Who and How Fast Do Cybergangs Attack with Stolen Credit Cards? New Stats:
Julie Fergerson - formerly of Debix and ClearCommerce and now with Ethoca - recently published “Fraud Attacks Cross Industries,” co-authored with Dr. Daniele Micci-Barreca of Elite Analytics.
The study is based on analysis of 25,188 cases of confirmed fraud involving 95 merchants that represent 61% of the top 500 Internet merchants (as measured by revenue and as defined by Internet Retailer).
- When a fraudster commits fraud at multiple merchants, the victimized merchants do not typically all belong to the same industry or vertical.
- In 86% of the cases studied, the fraudster stopped using the same cards during the first 24 hours.
- In 10% of the cases studied, a single credit card was used to commit fraud at more than one merchants.
What Julie and Danielle observed is the tip of the iceberg. They only looked at one slice of data: merchants enrolled in Ethoca's Fraud Alerts program, and, of those, only credit card numbers - no other data elements.
Merchants not participating in Ethoca’s program probably also experienced attacks from the same fraudsters, which would increase the estimates.

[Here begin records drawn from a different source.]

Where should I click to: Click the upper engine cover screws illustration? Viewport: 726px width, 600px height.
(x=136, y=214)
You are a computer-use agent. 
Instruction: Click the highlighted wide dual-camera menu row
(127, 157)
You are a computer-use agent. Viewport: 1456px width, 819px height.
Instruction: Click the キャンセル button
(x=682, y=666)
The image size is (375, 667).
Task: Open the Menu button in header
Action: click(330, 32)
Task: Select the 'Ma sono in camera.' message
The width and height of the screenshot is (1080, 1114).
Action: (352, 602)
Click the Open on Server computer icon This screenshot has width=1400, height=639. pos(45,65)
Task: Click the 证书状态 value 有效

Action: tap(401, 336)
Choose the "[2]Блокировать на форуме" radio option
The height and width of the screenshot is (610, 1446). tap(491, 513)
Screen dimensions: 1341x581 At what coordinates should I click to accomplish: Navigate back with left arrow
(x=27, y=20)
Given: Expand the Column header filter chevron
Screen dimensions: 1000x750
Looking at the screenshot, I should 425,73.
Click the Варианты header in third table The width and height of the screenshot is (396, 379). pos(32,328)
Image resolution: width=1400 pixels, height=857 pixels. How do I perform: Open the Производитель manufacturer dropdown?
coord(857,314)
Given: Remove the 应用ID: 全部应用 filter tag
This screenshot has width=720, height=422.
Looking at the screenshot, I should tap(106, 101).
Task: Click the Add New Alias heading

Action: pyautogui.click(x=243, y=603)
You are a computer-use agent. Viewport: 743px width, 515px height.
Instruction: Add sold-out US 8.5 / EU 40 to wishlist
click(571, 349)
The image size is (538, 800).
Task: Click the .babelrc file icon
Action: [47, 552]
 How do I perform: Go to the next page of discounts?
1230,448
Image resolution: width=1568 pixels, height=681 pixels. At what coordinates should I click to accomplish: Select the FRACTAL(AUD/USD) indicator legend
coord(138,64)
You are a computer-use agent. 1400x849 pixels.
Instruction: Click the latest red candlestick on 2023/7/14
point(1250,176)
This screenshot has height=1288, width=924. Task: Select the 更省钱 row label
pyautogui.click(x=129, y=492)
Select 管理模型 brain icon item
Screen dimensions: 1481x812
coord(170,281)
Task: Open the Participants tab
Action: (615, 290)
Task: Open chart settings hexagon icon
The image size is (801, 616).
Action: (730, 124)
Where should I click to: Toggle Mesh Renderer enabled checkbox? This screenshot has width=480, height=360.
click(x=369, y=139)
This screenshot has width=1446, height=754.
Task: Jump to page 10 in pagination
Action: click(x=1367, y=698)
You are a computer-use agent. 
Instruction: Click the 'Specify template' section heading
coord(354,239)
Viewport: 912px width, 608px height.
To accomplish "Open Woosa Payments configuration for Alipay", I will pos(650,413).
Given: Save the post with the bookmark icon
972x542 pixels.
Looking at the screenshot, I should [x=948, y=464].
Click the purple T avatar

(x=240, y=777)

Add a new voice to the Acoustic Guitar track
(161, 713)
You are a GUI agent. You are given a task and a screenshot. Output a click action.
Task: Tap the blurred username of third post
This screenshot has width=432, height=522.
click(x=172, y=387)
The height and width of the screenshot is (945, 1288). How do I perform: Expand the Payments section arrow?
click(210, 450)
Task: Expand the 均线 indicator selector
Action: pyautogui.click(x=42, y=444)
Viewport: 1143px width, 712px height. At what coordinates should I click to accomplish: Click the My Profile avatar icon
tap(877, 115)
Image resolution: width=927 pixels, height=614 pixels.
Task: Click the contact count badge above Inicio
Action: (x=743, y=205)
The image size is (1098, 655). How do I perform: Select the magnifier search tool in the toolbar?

(And, if they matched by additional data elements, like shipping addresses, phone numbers, email addresses, or IP addresses, they'd likely find a lot more cases of a single fraudster hitting multiple merchants.)
It's tough not to get resigned to a certain level of fraud losses. But if merchants collaborate with each other, with banks, and with PSPs, fraud losses and costs drop.
Julie wrote last year that collaboration is the only fraud prevention tool that increases in effectiveness over time – the only one the crooks cannot compromise.
It is common practice in other industries, and we need to look at the lessons learned by banks in fighting fraud.